# Given problem:
Select each line in the items below that contains the word "dropdown" and copy those lines out in order.

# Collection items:
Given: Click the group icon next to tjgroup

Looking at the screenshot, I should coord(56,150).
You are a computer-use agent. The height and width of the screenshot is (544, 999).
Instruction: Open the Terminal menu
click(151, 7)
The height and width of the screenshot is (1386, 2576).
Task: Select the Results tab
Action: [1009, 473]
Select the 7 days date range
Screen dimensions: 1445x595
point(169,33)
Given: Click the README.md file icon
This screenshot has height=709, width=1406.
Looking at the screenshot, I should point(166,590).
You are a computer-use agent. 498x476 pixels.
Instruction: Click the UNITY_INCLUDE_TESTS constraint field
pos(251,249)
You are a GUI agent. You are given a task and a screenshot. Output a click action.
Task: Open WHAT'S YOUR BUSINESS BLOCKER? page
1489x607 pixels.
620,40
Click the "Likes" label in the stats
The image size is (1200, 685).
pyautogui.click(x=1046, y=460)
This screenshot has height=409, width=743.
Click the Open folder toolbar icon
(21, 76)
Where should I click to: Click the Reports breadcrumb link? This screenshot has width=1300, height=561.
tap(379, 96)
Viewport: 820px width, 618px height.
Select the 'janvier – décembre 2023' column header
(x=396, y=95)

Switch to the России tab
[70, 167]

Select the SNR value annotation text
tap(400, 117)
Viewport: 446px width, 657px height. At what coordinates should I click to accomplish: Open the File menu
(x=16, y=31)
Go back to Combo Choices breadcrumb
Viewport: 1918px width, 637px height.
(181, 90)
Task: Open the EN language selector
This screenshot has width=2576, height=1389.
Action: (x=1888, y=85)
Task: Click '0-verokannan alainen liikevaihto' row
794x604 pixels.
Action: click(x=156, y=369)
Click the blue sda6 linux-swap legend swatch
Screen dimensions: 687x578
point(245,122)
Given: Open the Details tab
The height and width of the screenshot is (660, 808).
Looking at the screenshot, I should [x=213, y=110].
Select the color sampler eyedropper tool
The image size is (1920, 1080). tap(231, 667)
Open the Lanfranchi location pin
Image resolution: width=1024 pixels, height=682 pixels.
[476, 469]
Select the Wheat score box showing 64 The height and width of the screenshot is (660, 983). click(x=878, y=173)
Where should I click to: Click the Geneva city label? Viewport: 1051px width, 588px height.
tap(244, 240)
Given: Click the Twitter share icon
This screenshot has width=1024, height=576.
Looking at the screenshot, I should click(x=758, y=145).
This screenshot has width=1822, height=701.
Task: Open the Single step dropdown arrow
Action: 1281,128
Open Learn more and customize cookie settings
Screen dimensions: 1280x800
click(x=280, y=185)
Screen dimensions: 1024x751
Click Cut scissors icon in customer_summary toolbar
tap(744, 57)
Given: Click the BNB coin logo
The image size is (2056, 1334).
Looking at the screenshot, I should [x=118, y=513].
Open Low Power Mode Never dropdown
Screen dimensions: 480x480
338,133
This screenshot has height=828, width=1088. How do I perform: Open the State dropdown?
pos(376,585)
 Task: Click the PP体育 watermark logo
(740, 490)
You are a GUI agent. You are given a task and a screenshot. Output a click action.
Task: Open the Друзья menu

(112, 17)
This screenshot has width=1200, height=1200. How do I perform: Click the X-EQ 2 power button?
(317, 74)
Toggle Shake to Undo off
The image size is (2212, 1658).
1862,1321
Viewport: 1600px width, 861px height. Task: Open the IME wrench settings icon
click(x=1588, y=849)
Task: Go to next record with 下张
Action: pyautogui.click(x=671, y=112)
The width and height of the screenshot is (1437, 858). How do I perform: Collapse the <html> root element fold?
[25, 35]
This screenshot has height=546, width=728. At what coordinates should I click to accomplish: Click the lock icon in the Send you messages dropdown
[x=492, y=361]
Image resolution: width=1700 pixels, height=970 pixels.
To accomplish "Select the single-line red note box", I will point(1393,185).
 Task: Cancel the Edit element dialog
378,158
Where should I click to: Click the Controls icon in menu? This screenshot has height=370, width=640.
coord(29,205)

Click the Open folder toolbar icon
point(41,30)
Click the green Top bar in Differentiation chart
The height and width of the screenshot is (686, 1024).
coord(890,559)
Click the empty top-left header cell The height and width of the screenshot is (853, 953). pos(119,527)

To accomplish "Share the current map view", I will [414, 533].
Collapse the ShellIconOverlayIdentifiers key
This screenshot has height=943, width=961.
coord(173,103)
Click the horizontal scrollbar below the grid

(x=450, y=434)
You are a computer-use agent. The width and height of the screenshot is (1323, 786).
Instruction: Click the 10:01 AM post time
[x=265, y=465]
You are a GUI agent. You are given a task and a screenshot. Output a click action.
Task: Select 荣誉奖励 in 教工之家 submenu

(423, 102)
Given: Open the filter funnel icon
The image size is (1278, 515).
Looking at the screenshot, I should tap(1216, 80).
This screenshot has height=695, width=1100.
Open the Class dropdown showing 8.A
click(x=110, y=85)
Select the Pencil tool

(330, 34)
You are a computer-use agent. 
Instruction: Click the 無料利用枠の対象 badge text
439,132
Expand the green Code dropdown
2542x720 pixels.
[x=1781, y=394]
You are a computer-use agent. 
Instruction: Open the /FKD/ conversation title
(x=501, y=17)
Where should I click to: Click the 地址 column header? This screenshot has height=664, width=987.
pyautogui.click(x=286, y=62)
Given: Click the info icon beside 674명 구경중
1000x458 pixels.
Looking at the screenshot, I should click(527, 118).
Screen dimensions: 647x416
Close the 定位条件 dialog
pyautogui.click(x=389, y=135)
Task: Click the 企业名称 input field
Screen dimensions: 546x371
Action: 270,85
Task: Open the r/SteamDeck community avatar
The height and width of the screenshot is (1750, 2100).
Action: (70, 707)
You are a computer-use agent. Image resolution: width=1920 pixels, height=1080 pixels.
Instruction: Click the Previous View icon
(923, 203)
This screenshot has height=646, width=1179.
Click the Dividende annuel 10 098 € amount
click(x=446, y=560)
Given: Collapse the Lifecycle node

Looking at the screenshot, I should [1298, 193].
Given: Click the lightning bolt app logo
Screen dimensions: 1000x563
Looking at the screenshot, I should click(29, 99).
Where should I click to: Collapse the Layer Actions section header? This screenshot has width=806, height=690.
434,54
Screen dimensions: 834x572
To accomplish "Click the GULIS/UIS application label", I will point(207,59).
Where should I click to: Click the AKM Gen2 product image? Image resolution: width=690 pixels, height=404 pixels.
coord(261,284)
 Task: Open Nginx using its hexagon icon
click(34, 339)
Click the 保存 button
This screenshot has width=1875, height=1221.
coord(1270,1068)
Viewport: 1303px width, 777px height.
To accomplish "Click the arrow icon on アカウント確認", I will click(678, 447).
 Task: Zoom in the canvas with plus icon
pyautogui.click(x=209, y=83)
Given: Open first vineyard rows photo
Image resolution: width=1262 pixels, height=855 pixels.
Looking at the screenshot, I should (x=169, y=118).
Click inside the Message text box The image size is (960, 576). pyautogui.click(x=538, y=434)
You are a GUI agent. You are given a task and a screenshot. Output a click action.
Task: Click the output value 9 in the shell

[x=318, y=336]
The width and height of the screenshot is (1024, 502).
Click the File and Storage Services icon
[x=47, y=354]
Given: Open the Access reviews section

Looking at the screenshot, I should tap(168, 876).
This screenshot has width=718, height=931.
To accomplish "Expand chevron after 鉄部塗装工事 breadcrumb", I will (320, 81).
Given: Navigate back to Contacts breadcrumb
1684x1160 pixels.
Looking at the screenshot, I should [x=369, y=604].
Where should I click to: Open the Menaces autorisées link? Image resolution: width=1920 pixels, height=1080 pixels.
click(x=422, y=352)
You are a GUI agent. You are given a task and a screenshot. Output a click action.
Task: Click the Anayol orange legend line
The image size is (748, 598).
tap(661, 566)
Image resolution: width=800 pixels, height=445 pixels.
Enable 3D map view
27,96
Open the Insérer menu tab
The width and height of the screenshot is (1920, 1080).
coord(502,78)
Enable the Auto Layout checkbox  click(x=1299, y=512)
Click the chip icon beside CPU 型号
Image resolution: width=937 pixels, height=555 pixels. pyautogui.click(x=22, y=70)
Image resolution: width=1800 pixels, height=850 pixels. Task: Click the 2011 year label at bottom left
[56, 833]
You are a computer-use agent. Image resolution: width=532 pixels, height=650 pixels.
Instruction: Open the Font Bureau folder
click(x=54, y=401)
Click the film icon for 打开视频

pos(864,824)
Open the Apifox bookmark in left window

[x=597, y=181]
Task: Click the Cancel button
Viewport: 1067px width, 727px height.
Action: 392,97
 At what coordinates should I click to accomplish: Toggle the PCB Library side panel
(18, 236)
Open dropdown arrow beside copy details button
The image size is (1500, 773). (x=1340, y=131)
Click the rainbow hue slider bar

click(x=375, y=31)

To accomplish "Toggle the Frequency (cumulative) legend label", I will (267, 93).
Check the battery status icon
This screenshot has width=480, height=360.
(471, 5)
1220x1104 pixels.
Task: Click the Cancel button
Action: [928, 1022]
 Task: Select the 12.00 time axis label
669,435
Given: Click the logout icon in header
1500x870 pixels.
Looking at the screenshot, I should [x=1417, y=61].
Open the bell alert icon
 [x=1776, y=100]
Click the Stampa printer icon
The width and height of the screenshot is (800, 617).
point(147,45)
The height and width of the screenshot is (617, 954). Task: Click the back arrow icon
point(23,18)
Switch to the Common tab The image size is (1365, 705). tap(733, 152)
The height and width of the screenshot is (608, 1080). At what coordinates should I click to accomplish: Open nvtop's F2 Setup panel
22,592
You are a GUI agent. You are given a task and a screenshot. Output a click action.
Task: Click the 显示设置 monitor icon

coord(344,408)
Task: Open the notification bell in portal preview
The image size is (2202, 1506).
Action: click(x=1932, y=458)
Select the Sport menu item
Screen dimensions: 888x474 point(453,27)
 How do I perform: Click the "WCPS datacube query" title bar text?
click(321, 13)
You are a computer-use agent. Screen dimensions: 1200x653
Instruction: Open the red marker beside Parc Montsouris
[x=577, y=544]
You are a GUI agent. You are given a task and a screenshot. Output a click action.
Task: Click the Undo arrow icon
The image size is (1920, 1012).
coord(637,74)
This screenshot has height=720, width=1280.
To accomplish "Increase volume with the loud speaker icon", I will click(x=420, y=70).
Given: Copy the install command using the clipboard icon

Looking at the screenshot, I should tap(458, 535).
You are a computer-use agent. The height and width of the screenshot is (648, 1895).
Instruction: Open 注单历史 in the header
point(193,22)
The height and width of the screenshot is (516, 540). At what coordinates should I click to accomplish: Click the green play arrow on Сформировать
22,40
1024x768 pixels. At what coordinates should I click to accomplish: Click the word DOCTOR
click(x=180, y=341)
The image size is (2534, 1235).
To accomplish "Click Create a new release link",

# In response:
Task: Open the Single step dropdown arrow
Open Low Power Mode Never dropdown
This screenshot has height=828, width=1088. How do I perform: Open the State dropdown?
This screenshot has height=546, width=728. At what coordinates should I click to accomplish: Click the lock icon in the Send you messages dropdown
Open the Class dropdown showing 8.A
Expand the green Code dropdown
Open dropdown arrow beside copy details button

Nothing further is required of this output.